(MATERIALS PROVIDED begins)

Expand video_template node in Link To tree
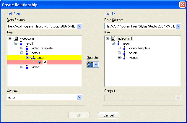 (x=119, y=48)
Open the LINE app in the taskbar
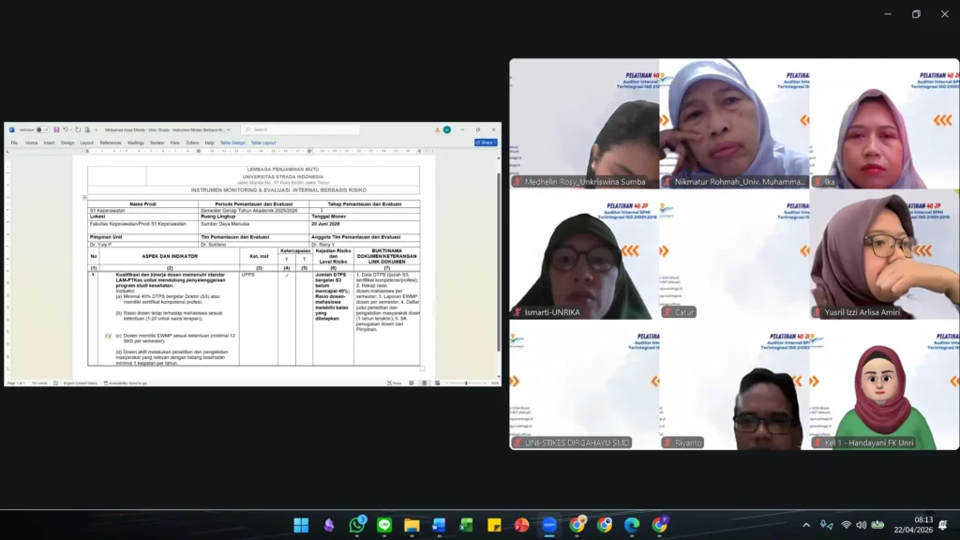 coord(384,525)
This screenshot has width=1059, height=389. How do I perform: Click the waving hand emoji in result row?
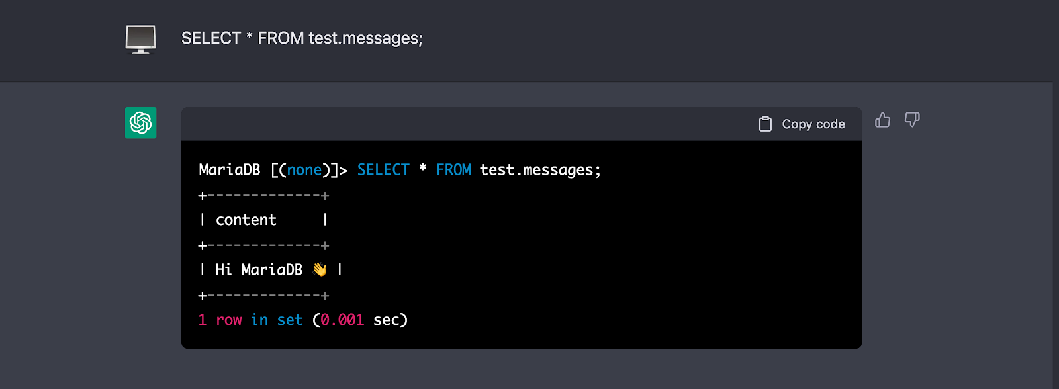click(320, 269)
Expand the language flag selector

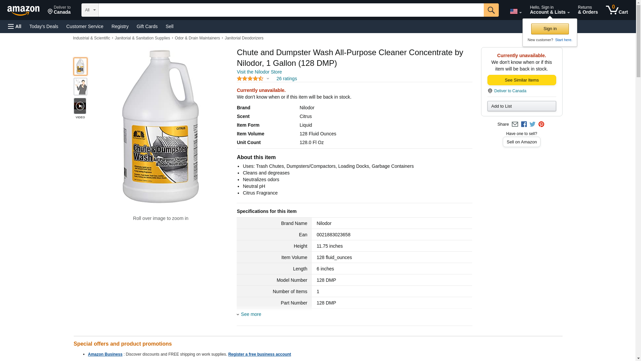click(515, 11)
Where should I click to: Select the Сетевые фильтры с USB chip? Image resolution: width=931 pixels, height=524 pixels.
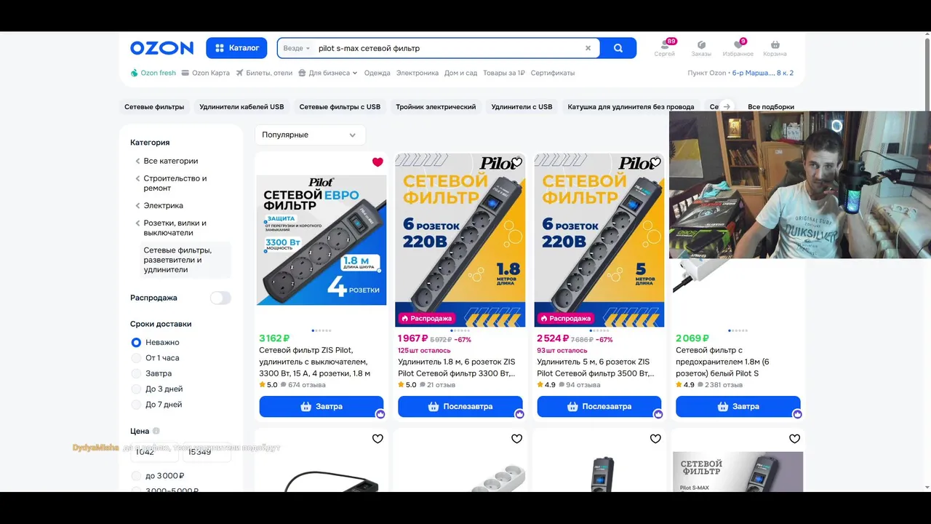coord(340,107)
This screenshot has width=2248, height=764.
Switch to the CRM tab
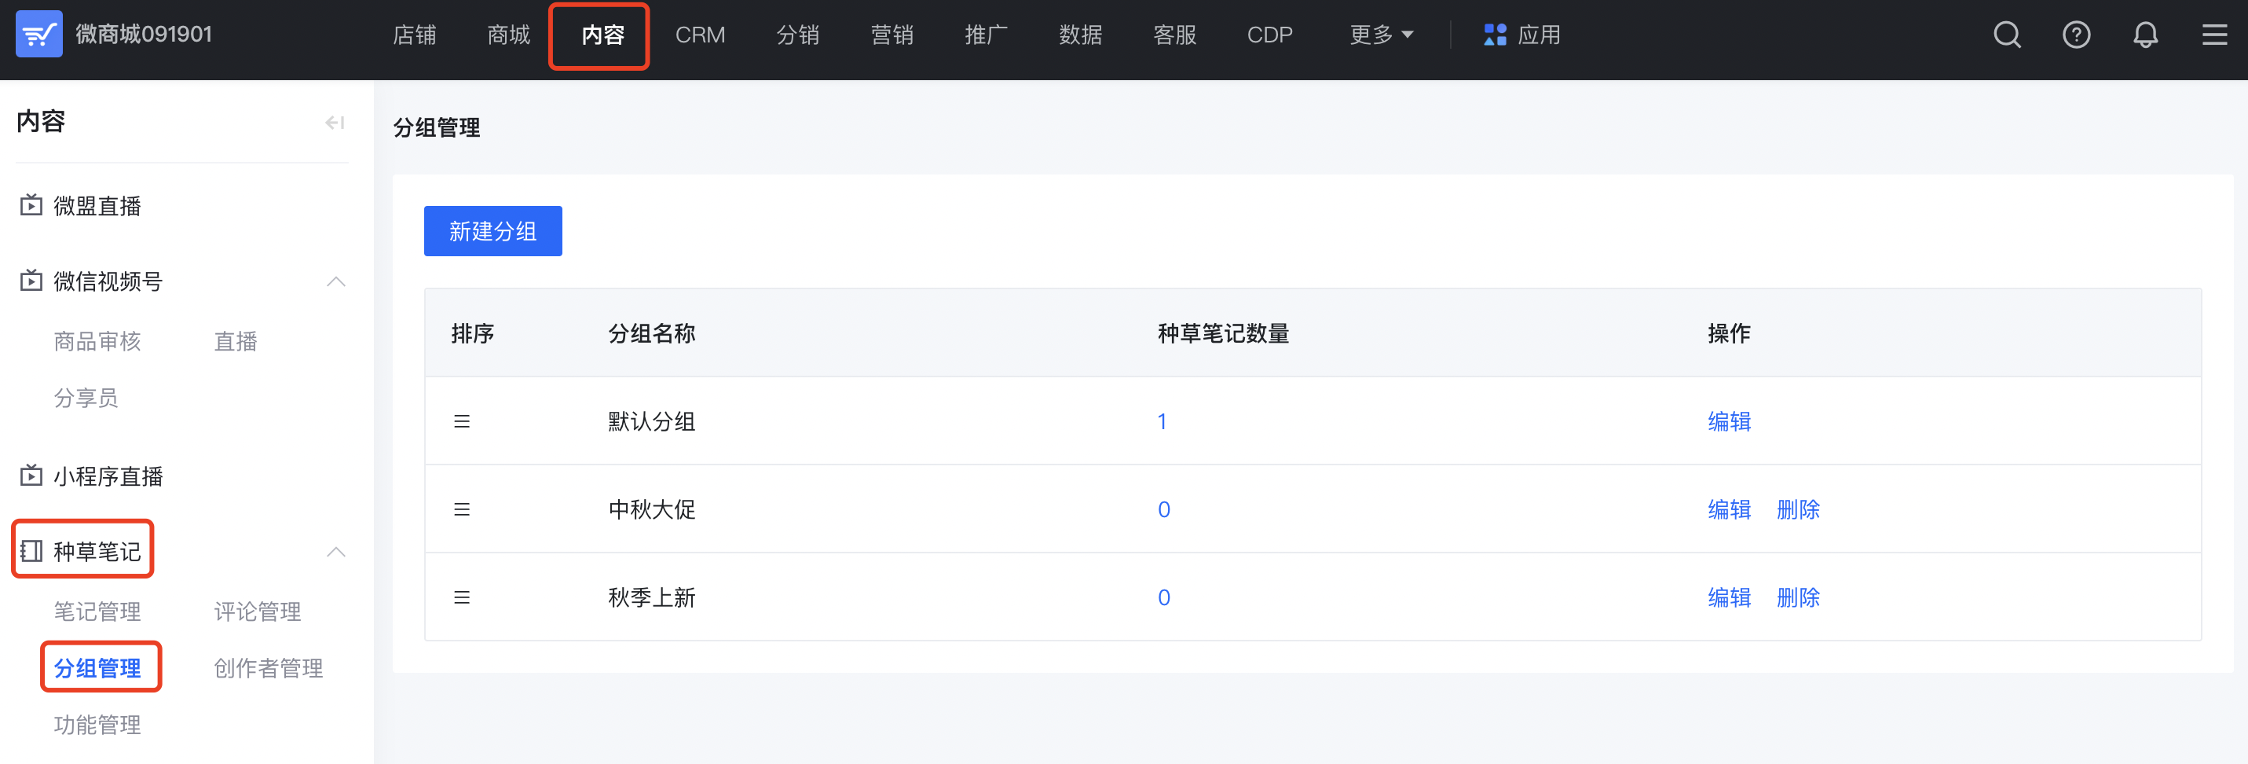point(700,35)
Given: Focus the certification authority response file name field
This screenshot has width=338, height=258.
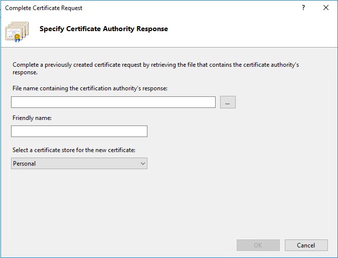Looking at the screenshot, I should [113, 102].
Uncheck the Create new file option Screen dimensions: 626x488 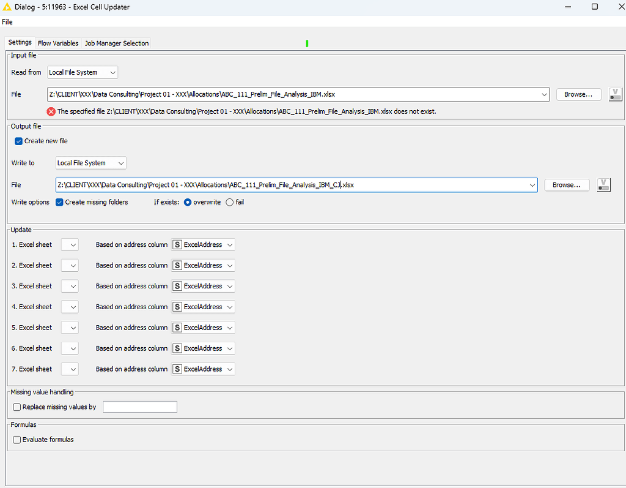(18, 141)
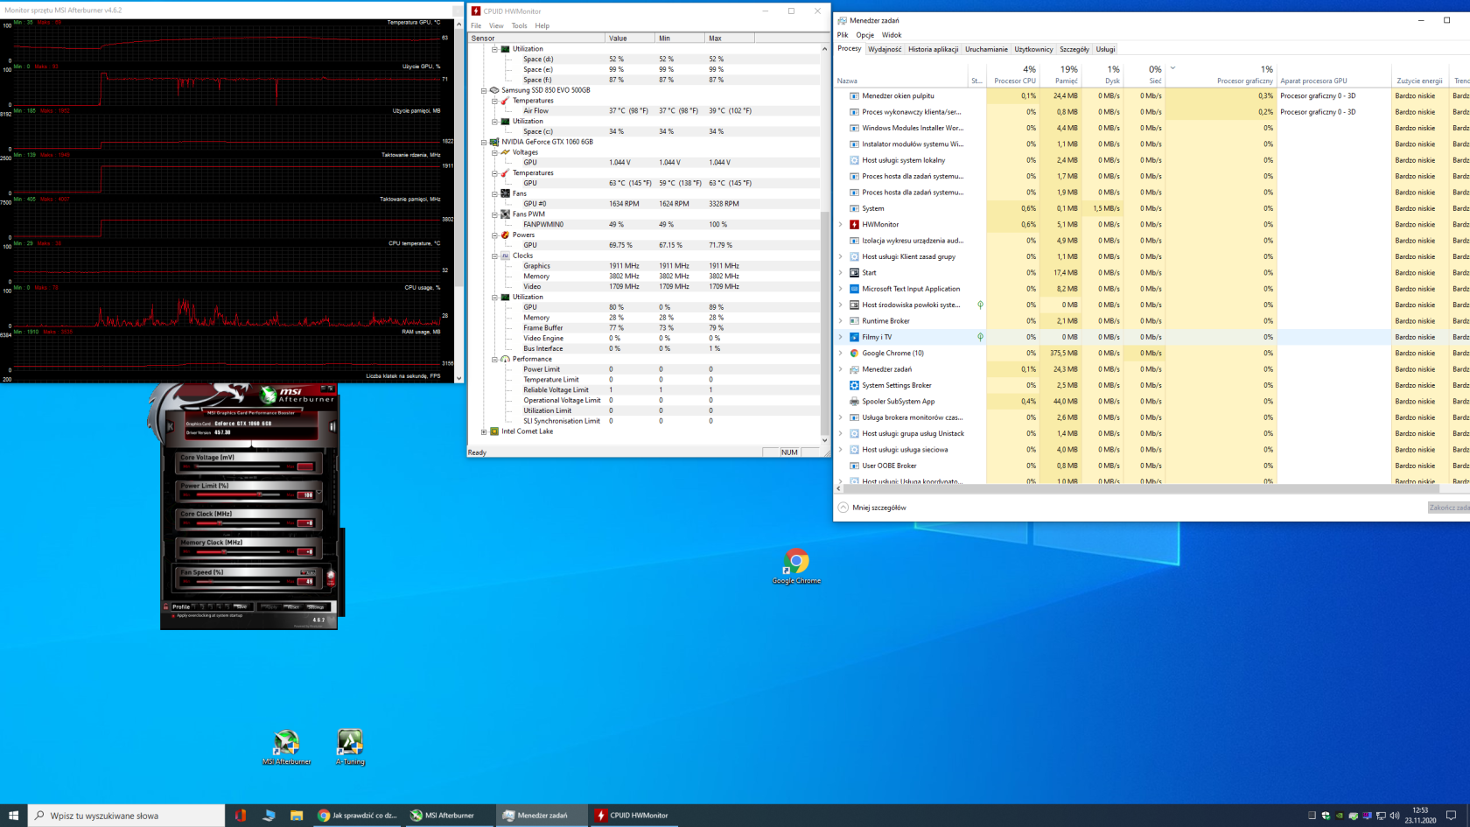Click the Kombustor 'K' side button
This screenshot has width=1470, height=827.
coord(170,426)
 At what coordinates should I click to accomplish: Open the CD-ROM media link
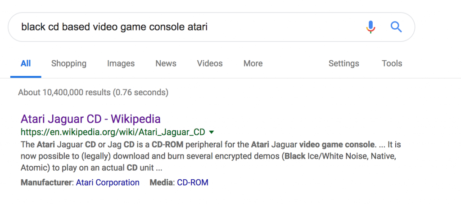coord(192,182)
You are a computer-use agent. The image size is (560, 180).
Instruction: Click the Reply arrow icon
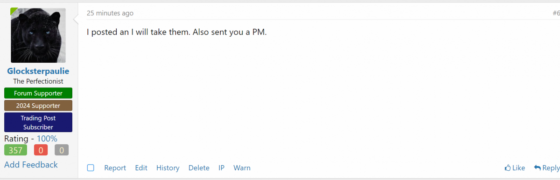point(538,168)
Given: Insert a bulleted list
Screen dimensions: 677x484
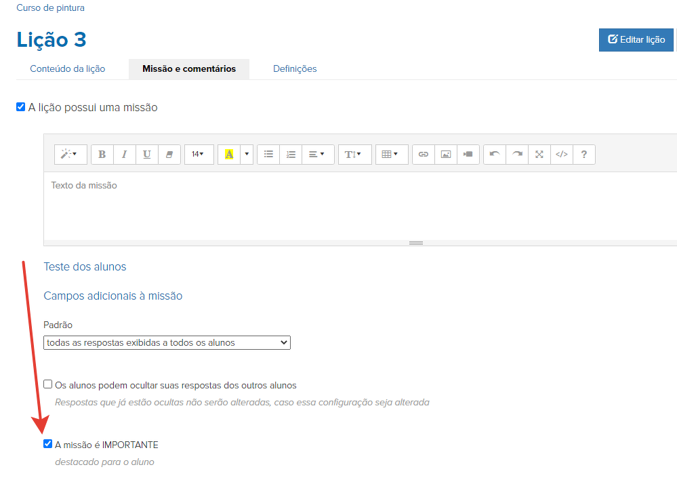Looking at the screenshot, I should 268,155.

(MATERIALS PROVIDED ends)

Search the listing above for the string "Given" and return each line it appears on.

Given: Focus the certification authority response file name field
Given: Insert a bulleted list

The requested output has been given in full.